------ Data records ------

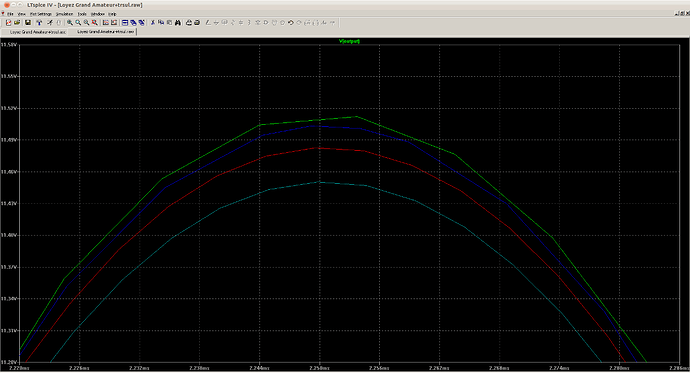Open the Simulate menu

64,14
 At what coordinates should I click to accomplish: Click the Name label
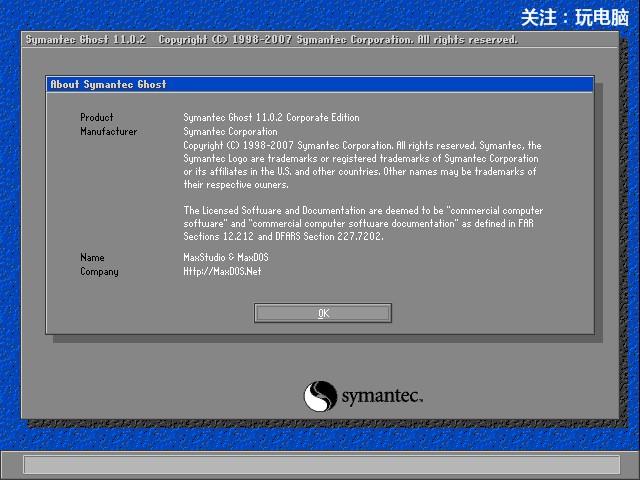click(92, 258)
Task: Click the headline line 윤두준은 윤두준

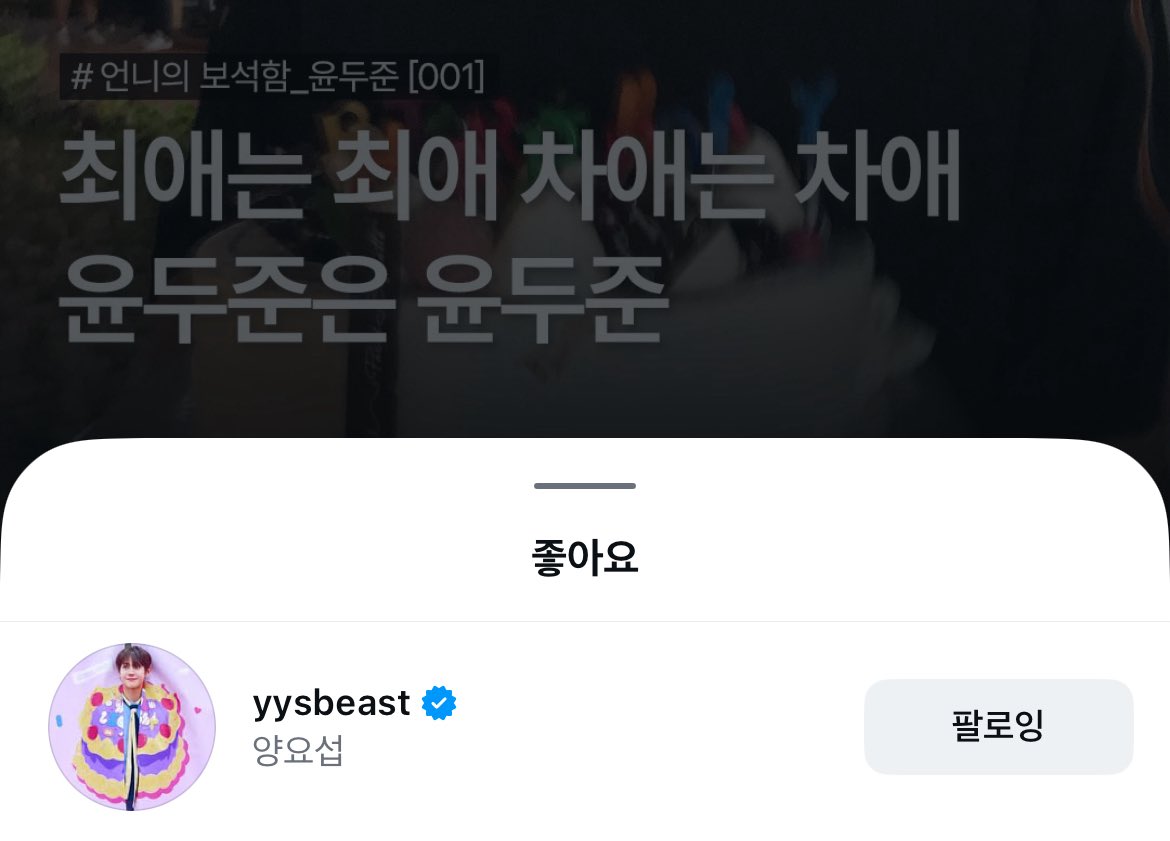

------

#### [What is needed]
Exactly as written, restate the lines from the one that contains "At what coordinates" through the final line of the data, both ends included, but leave out the pictures.

#### [Written answer]
 At what coordinates should I click to accomplish: Click the Name label
click(92, 258)
Task: Click the headline line 윤두준은 윤두준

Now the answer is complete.